Website Usability Testing

Website Usability Testing

Website Usability Testing

Web Usability Testing is an iterative process. It involves feeding back key improvements to the web development team regarding user requirements. Lots of business decision makers have their own opinion about how they want their company website to look, feel and work. Based on these business requirements it is then the appointed web design company or department’s job to realize these requirements. What is sometimes missed out is what the users require. The aim of this article is to explain the importance of involving the user, iteratively, throughout the website design process and, indeed, throughout the whole lifecycle of the website even after it has gone live!

By iterative I mean redesign or even return to the requirements stage if there are any improvements required after user testing takes place. Many developers, software and web, see testing as an end stage which takes place just before project delivery but if we use a spiral development methodology we are more likely to be able to deliver a more user centered web design solution  at a lower cost. This is because, by nature, a waterfall style process requires signing off and documentation at the end of each stage which makes revisiting a given stage costly.

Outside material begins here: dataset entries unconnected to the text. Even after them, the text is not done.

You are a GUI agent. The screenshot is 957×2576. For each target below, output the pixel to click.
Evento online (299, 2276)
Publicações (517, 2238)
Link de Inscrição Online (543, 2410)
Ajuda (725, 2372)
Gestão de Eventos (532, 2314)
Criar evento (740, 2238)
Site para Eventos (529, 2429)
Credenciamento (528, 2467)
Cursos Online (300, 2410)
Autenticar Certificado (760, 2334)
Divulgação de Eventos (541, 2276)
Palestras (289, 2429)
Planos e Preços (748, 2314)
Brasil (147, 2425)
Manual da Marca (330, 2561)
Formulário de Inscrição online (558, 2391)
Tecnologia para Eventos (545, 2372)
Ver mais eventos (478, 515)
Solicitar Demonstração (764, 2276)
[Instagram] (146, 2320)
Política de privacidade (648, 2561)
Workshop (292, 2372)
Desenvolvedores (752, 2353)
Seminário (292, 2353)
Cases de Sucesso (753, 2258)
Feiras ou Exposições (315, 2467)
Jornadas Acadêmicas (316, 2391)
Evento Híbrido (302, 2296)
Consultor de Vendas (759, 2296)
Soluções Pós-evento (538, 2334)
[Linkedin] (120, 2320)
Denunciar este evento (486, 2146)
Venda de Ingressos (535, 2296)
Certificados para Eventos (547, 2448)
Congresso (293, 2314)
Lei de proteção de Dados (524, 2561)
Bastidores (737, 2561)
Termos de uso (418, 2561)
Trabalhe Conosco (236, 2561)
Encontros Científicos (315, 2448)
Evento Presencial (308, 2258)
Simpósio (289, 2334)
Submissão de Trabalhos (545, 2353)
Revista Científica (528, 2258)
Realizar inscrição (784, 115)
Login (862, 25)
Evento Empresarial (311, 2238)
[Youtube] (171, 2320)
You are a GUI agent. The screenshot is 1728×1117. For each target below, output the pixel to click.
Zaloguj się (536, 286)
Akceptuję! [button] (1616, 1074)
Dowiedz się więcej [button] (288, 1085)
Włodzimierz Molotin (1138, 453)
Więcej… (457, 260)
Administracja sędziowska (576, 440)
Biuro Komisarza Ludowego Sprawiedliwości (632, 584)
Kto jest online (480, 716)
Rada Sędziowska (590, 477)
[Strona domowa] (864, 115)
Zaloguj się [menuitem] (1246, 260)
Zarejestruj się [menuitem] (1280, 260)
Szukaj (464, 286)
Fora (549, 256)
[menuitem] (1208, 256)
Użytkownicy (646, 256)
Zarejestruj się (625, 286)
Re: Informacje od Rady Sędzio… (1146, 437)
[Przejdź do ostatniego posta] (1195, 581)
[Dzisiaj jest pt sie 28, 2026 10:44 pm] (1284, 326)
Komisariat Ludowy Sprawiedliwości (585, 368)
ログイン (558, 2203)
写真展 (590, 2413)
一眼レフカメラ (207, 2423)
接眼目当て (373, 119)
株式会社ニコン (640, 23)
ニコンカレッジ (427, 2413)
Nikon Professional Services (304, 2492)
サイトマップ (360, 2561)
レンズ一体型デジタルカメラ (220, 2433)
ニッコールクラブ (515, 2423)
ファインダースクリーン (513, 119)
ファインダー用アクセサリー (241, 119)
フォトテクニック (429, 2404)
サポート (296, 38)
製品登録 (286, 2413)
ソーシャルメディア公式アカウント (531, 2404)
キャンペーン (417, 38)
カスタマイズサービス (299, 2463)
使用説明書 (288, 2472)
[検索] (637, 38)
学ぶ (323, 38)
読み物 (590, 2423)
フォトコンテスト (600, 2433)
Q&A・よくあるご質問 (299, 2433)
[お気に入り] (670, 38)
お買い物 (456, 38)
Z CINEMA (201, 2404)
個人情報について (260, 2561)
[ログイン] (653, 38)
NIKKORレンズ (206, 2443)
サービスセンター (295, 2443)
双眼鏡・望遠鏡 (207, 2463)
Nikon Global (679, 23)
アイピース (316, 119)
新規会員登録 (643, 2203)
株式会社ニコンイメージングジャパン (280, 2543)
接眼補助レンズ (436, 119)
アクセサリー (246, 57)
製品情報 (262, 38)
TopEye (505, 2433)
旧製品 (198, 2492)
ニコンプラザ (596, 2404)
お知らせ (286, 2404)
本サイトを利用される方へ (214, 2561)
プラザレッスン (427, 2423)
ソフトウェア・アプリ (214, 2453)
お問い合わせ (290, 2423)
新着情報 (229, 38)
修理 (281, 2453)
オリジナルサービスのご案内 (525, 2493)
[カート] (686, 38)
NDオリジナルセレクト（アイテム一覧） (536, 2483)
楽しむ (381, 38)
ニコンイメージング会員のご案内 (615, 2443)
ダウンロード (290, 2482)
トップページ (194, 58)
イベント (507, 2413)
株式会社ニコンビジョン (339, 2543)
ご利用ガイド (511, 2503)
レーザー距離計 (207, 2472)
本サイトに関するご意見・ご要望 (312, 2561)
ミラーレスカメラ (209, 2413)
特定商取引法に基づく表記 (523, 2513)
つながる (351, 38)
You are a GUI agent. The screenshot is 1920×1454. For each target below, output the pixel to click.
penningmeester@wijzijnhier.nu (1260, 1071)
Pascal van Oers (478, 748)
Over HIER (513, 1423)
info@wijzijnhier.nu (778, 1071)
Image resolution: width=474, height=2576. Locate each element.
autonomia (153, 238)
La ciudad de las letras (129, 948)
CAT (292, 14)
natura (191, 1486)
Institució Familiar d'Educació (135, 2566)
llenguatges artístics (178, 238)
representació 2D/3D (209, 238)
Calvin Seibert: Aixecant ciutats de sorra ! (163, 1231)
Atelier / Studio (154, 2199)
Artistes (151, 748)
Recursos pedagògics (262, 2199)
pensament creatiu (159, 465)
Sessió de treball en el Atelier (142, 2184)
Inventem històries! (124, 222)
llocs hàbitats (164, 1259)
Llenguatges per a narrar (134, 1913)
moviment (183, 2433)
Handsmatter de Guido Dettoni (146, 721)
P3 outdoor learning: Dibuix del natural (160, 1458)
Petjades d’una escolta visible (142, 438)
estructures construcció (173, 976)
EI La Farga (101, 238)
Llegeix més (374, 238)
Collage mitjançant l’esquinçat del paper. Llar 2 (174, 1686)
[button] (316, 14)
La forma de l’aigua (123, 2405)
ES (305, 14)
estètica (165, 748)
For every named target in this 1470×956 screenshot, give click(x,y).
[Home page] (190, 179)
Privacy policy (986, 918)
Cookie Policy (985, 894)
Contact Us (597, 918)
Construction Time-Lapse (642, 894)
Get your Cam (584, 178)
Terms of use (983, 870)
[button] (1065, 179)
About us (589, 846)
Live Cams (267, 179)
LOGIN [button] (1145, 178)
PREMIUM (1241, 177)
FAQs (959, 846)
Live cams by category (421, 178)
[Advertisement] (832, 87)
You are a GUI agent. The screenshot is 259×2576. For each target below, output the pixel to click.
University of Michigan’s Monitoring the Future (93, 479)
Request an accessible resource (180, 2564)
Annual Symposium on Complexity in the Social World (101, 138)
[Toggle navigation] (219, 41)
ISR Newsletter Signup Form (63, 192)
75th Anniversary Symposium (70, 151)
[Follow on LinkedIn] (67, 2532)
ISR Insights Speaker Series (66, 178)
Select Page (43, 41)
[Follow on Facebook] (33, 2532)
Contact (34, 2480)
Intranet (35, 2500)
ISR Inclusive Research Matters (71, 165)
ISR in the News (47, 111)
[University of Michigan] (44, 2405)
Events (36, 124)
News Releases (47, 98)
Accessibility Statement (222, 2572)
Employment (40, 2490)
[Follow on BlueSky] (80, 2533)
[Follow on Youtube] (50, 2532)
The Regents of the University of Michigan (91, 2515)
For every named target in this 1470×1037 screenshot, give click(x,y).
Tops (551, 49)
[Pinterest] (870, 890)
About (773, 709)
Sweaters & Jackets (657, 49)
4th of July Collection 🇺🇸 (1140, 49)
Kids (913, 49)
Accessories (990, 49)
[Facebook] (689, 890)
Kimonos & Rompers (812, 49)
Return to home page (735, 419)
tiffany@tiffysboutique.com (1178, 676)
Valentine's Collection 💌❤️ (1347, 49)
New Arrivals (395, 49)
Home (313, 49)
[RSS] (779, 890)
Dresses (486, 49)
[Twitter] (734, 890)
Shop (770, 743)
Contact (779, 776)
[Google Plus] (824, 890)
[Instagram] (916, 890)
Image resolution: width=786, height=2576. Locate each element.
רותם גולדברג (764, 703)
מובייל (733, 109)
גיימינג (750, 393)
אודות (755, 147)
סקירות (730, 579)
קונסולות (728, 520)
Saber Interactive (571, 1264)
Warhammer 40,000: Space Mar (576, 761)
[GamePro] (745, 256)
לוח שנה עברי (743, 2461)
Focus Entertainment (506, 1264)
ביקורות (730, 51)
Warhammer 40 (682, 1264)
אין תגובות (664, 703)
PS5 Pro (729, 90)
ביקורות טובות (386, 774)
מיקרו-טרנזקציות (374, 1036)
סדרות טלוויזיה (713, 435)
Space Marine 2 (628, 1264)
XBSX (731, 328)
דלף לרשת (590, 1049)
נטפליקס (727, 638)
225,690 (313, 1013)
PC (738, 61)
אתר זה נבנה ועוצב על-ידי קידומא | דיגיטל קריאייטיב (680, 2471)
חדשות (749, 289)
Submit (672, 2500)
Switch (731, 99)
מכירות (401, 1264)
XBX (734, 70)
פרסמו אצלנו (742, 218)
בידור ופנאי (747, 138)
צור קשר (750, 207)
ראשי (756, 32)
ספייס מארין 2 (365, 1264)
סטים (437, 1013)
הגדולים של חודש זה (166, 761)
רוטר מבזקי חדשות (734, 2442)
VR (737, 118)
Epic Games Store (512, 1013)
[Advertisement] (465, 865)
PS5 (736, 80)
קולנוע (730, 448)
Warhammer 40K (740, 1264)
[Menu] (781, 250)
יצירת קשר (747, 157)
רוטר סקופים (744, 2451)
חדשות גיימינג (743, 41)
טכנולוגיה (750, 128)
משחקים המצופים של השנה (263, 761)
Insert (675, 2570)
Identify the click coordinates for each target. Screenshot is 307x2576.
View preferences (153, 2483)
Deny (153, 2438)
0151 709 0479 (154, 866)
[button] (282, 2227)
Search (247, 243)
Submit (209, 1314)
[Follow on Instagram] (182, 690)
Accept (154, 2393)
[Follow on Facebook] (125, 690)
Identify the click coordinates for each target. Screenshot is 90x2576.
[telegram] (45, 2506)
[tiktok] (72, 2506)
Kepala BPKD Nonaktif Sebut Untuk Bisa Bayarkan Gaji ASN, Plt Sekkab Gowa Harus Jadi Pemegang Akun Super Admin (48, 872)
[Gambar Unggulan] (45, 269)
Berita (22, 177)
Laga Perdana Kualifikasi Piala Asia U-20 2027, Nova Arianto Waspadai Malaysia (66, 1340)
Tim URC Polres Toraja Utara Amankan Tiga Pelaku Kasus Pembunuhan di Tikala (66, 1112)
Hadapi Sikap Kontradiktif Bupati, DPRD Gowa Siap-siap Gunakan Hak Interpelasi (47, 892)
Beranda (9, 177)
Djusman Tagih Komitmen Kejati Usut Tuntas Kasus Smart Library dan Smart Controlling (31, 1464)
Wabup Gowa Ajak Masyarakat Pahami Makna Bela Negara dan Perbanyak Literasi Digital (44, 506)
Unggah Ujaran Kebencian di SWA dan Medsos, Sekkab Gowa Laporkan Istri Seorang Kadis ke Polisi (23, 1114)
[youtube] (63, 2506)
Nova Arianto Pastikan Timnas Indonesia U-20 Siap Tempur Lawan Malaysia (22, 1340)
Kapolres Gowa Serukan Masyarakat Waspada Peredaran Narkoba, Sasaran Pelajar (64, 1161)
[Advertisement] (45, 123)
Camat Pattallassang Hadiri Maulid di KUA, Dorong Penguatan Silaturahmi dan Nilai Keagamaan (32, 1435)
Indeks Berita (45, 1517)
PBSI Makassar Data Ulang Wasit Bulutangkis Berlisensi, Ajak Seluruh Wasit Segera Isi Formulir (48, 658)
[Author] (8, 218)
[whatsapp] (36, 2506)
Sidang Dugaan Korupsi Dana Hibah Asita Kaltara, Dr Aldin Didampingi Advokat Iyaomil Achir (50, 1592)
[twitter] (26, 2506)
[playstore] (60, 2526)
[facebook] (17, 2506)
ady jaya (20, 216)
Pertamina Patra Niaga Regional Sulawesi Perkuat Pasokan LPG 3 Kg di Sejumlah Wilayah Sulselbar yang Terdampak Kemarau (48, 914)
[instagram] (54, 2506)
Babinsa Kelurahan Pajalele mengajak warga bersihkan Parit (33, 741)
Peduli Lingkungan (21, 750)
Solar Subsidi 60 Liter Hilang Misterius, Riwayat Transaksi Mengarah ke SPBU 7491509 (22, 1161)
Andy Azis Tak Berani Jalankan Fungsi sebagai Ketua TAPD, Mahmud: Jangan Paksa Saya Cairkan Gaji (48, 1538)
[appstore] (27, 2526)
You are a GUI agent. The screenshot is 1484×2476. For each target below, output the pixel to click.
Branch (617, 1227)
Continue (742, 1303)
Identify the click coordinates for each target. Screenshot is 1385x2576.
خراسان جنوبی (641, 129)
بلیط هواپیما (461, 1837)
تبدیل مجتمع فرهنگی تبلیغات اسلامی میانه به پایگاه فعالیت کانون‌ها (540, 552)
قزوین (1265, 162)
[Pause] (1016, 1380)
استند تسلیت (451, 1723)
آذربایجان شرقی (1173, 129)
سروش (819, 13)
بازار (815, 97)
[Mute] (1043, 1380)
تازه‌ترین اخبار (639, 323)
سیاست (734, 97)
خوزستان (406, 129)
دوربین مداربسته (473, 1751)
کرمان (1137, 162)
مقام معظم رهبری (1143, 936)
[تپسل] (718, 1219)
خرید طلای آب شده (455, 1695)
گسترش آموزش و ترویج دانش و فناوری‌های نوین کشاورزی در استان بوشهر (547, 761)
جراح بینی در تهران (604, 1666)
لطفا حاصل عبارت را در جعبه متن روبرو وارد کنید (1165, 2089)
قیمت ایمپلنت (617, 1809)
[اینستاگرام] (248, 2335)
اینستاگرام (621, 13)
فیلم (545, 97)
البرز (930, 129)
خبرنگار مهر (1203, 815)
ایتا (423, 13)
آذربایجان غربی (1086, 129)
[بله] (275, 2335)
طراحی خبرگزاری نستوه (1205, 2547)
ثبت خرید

We all develop some type of process but some design processes can become too rigid and leave little room for redesign. It seems inevitable that requirements will change, especially during a long project, this is why flexibility is important.

usability testing  can be carried out either as part of a new web design project, as part of the ongoing online strategy or on an existing website which did not previously have a testing strategy planned for it. A typical application of user testing is a pay per click ad campaign. Lots of traffic may be being driven to a landing page but conversion may be unexpectedly low. Conversion may mean purchasing a product or service, submitting an online contact form, making a phone call or sending an email. Even when good practice design guidelines are followed by website designers user testing is necessary. This is because every website is different. Website visitors have certain expectations which are based upon their own experience of how a website should work.

A visitors experience is determined by every over website they have ever visited or, at least, those that they can remember. Your   website  must work the same as other websites that your target markets use. Website developers can follow best practices but the user experience will ultimately depend upon usage by your visitors over a given period of time.